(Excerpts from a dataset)
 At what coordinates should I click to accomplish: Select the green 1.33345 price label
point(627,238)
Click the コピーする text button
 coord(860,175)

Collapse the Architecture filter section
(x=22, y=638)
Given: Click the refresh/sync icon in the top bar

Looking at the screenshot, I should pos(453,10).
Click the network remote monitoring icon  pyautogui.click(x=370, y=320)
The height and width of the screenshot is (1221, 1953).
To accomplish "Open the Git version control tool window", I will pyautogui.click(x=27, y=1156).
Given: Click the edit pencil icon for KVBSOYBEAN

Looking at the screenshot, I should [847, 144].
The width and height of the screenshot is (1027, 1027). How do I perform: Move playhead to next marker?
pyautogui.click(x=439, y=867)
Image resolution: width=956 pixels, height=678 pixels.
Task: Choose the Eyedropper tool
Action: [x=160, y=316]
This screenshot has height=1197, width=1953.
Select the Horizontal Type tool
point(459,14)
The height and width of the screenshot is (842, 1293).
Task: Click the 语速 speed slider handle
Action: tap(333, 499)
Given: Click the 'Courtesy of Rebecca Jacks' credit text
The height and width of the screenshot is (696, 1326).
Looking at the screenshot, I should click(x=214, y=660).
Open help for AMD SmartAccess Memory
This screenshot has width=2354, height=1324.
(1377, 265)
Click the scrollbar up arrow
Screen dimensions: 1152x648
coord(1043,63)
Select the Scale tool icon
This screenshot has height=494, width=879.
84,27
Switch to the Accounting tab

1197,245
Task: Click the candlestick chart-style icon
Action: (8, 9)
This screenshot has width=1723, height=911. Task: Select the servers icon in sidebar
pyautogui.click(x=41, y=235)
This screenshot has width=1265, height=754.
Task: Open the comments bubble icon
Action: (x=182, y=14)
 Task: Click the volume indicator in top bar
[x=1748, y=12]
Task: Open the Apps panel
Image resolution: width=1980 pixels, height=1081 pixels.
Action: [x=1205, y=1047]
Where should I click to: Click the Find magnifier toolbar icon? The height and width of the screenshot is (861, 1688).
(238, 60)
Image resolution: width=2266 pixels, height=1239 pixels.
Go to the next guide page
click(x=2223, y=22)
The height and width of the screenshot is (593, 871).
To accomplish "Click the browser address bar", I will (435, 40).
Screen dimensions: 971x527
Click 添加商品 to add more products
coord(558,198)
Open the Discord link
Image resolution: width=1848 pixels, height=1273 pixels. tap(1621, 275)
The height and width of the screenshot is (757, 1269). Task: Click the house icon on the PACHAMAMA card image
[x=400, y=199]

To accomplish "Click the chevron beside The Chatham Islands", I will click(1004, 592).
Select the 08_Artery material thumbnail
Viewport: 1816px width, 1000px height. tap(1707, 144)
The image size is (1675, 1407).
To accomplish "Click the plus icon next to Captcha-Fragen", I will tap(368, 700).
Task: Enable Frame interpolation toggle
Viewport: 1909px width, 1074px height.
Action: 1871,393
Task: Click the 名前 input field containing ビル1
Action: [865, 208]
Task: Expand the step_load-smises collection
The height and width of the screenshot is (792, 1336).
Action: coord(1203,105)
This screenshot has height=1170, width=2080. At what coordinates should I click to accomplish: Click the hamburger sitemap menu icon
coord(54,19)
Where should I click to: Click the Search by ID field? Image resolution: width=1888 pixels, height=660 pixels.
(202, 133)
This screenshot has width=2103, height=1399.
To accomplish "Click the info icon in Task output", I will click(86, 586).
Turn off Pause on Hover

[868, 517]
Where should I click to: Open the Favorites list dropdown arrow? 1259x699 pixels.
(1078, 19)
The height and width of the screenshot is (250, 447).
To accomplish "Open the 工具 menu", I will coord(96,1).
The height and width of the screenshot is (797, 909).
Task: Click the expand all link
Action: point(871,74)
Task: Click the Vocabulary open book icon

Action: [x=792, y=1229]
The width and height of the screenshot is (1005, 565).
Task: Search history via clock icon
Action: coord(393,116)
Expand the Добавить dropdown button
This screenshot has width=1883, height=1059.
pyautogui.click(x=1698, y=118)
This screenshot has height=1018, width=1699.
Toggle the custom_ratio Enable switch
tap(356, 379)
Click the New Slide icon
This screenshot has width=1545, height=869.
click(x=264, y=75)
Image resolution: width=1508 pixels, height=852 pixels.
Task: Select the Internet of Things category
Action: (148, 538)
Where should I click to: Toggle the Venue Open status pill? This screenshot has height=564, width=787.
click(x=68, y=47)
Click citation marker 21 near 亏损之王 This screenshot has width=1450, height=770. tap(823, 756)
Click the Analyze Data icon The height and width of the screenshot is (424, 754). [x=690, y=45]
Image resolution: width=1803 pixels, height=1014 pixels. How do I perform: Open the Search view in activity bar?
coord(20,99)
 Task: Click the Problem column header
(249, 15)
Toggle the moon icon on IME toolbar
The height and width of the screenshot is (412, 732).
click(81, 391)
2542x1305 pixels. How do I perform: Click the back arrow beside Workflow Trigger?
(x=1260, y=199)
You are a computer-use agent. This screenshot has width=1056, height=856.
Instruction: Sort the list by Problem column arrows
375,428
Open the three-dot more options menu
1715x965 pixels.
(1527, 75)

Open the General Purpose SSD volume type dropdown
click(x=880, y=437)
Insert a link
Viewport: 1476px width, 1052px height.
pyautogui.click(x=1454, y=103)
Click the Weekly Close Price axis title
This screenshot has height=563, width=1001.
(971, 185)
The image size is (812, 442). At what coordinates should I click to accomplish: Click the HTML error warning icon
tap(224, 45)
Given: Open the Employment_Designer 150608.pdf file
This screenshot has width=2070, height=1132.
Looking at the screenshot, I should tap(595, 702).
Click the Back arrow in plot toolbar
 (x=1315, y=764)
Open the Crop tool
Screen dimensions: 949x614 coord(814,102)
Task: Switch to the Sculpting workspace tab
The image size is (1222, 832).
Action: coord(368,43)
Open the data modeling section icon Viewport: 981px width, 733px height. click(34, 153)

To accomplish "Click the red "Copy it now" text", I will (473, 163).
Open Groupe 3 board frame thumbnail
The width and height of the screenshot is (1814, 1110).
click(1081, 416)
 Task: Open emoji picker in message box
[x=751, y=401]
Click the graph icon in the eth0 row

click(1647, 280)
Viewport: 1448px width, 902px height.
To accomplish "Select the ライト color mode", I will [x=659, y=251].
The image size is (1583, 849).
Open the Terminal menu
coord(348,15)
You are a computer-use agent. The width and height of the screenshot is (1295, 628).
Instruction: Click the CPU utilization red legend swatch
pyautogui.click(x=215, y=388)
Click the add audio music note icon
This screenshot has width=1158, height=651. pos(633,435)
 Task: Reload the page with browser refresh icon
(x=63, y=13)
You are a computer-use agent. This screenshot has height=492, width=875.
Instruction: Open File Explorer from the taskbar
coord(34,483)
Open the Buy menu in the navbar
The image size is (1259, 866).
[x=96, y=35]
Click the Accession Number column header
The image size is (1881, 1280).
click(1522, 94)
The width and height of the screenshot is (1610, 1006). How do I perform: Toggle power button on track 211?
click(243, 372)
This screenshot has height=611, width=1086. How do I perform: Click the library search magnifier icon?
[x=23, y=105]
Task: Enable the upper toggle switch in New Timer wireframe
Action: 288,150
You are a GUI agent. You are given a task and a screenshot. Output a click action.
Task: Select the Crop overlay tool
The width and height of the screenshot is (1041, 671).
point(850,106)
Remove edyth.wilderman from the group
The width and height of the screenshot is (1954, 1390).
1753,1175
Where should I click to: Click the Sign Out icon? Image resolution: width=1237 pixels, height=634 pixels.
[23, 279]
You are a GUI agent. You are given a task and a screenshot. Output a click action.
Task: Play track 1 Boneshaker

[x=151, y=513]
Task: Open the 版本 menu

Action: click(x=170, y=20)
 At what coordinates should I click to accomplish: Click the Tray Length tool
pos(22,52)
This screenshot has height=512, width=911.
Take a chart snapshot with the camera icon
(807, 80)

● Work to complete: The entries above hold the needed span. Transcribe exactly the lines from the one with "Open the General" to the one with "Given: Open the", both included.

● Written answer:
Open the General Purpose SSD volume type dropdown
click(x=880, y=437)
Insert a link
Viewport: 1476px width, 1052px height.
pyautogui.click(x=1454, y=103)
Click the Weekly Close Price axis title
This screenshot has height=563, width=1001.
(971, 185)
The image size is (812, 442). At what coordinates should I click to accomplish: Click the HTML error warning icon
tap(224, 45)
Given: Open the Employment_Designer 150608.pdf file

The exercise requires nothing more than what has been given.